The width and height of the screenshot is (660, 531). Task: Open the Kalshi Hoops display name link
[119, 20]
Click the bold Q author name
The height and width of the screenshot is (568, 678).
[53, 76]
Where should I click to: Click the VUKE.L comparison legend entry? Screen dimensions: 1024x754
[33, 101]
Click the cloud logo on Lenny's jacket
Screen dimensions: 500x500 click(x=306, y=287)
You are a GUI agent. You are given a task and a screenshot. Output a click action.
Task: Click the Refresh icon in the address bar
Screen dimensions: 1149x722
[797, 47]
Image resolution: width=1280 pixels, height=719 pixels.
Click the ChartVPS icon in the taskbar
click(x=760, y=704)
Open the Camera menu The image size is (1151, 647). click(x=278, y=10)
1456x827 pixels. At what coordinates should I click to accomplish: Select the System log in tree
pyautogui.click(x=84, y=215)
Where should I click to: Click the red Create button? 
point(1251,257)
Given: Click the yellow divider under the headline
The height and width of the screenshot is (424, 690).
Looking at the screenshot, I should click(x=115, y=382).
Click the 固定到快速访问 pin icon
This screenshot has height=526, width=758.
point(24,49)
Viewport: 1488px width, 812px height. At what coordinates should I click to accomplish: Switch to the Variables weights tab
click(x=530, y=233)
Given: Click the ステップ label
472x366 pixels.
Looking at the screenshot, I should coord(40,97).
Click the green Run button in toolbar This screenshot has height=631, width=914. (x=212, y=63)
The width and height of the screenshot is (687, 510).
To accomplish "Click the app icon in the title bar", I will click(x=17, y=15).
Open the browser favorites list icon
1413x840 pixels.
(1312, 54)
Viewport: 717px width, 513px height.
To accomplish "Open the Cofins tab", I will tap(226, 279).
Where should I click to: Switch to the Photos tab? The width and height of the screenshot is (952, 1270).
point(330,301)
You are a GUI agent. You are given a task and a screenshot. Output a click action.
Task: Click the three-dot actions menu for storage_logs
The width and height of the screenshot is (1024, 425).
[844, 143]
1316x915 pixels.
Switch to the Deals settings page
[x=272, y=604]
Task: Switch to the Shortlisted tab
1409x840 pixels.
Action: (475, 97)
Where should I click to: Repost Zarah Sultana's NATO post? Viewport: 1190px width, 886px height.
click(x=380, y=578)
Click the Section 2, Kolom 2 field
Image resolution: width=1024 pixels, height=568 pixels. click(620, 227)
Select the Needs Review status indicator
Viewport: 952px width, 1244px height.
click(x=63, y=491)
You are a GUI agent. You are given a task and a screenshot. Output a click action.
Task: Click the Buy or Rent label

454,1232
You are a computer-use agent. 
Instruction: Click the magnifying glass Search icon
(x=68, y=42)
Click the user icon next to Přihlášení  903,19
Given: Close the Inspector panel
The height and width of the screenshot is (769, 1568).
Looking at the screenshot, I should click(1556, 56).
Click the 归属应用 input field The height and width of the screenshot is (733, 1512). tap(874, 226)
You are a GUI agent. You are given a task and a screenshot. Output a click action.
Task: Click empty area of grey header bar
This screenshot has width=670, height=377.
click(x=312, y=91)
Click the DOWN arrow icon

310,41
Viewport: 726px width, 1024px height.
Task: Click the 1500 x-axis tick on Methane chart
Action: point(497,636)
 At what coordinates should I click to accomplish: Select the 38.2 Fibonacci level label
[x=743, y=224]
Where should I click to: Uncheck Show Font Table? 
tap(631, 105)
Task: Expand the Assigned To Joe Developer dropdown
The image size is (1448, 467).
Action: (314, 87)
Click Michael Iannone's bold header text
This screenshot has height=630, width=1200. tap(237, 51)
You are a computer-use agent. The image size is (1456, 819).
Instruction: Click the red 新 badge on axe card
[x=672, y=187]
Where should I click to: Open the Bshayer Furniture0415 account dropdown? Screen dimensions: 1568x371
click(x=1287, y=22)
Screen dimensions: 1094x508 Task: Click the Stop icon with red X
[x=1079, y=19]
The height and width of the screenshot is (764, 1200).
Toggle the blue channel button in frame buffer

___

Exercise instructions:
An exact retyping of the full listing is required.

Expected answer:
The width and height of the screenshot is (660, 531). Task: Open the Kalshi Hoops display name link
[119, 20]
Click the bold Q author name
The height and width of the screenshot is (568, 678).
[53, 76]
Where should I click to: Click the VUKE.L comparison legend entry? Screen dimensions: 1024x754
[33, 101]
Click the cloud logo on Lenny's jacket
Screen dimensions: 500x500 click(x=306, y=287)
You are a GUI agent. You are given a task and a screenshot. Output a click action.
Task: Click the Refresh icon in the address bar
Screen dimensions: 1149x722
[797, 47]
Image resolution: width=1280 pixels, height=719 pixels.
Click the ChartVPS icon in the taskbar
click(x=760, y=704)
Open the Camera menu The image size is (1151, 647). click(x=278, y=10)
1456x827 pixels. At what coordinates should I click to accomplish: Select the System log in tree
pyautogui.click(x=84, y=215)
Where should I click to: Click the red Create button? 
point(1251,257)
Given: Click the yellow divider under the headline
The height and width of the screenshot is (424, 690).
Looking at the screenshot, I should click(x=115, y=382).
Click the 固定到快速访问 pin icon
This screenshot has height=526, width=758.
point(24,49)
Viewport: 1488px width, 812px height. At what coordinates should I click to accomplish: Switch to the Variables weights tab
click(x=530, y=233)
Given: Click the ステップ label
472x366 pixels.
Looking at the screenshot, I should coord(40,97).
Click the green Run button in toolbar This screenshot has height=631, width=914. (x=212, y=63)
The width and height of the screenshot is (687, 510).
To accomplish "Click the app icon in the title bar", I will click(x=17, y=15).
Open the browser favorites list icon
1413x840 pixels.
(1312, 54)
Viewport: 717px width, 513px height.
To accomplish "Open the Cofins tab", I will tap(226, 279).
Where should I click to: Switch to the Photos tab? The width and height of the screenshot is (952, 1270).
point(330,301)
You are a GUI agent. You are given a task and a screenshot. Output a click action.
Task: Click the three-dot actions menu for storage_logs
The width and height of the screenshot is (1024, 425).
[844, 143]
1316x915 pixels.
Switch to the Deals settings page
[x=272, y=604]
Task: Switch to the Shortlisted tab
1409x840 pixels.
Action: (475, 97)
Where should I click to: Repost Zarah Sultana's NATO post? Viewport: 1190px width, 886px height.
click(x=380, y=578)
Click the Section 2, Kolom 2 field
Image resolution: width=1024 pixels, height=568 pixels. click(620, 227)
Select the Needs Review status indicator
Viewport: 952px width, 1244px height.
click(x=63, y=491)
You are a GUI agent. You are given a task and a screenshot. Output a click action.
Task: Click the Buy or Rent label

454,1232
You are a computer-use agent. 
Instruction: Click the magnifying glass Search icon
(x=68, y=42)
Click the user icon next to Přihlášení  903,19
Given: Close the Inspector panel
The height and width of the screenshot is (769, 1568).
Looking at the screenshot, I should click(1556, 56).
Click the 归属应用 input field The height and width of the screenshot is (733, 1512). tap(874, 226)
You are a GUI agent. You are given a task and a screenshot. Output a click action.
Task: Click empty area of grey header bar
This screenshot has width=670, height=377.
click(x=312, y=91)
Click the DOWN arrow icon

310,41
Viewport: 726px width, 1024px height.
Task: Click the 1500 x-axis tick on Methane chart
Action: point(497,636)
 At what coordinates should I click to accomplish: Select the 38.2 Fibonacci level label
[x=743, y=224]
Where should I click to: Uncheck Show Font Table? 
tap(631, 105)
Task: Expand the Assigned To Joe Developer dropdown
The image size is (1448, 467).
Action: (314, 87)
Click Michael Iannone's bold header text
This screenshot has height=630, width=1200. tap(237, 51)
You are a computer-use agent. The image size is (1456, 819).
Instruction: Click the red 新 badge on axe card
[x=672, y=187]
Where should I click to: Open the Bshayer Furniture0415 account dropdown? Screen dimensions: 1568x371
click(x=1287, y=22)
Screen dimensions: 1094x508 Task: Click the Stop icon with red X
[x=1079, y=19]
The height and width of the screenshot is (764, 1200).
Toggle the blue channel button in frame buffer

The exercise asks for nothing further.